● Exercise materials
☆ ☆ ☆

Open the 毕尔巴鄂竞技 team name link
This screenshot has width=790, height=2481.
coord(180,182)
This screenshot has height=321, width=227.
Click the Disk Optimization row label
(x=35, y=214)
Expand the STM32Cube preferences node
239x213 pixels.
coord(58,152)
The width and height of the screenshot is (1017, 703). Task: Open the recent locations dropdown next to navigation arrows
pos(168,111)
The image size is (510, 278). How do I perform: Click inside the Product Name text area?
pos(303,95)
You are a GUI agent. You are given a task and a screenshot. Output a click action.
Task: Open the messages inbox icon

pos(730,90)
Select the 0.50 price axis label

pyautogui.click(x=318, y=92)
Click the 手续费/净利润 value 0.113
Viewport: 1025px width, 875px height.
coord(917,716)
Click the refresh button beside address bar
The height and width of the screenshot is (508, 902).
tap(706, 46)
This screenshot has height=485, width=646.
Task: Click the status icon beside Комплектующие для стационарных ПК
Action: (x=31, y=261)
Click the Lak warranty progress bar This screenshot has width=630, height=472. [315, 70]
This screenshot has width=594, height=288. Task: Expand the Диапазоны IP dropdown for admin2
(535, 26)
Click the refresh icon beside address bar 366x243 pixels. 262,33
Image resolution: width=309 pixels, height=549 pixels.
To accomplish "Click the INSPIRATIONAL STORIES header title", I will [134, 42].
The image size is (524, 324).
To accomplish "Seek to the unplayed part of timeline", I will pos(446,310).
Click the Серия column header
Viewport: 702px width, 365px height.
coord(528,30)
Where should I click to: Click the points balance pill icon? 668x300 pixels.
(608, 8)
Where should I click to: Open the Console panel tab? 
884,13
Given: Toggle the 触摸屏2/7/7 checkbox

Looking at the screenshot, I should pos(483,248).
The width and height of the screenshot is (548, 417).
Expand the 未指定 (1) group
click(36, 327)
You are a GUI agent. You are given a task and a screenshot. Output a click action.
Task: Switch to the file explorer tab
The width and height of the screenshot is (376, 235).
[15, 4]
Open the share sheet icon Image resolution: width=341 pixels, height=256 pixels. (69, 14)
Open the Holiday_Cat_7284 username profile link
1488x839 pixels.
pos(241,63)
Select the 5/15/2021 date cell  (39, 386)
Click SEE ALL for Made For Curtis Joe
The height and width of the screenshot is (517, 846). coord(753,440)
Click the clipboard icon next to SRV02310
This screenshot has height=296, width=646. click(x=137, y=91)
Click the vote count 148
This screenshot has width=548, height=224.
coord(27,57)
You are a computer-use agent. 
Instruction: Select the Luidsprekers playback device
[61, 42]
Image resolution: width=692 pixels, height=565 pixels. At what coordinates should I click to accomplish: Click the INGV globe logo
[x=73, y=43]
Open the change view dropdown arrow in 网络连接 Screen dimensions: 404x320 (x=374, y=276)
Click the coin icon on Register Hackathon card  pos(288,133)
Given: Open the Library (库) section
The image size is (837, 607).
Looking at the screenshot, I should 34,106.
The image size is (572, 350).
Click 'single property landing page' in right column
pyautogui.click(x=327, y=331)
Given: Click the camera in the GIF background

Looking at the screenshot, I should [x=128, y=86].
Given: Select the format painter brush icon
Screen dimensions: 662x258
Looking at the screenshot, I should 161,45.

☆ ☆ ☆

● Problem to solve
Copy all lines from the material above that hold the word "address".

● Solution to this problem
Click the refresh button beside address bar
Click the refresh icon beside address bar 366x243 pixels. 262,33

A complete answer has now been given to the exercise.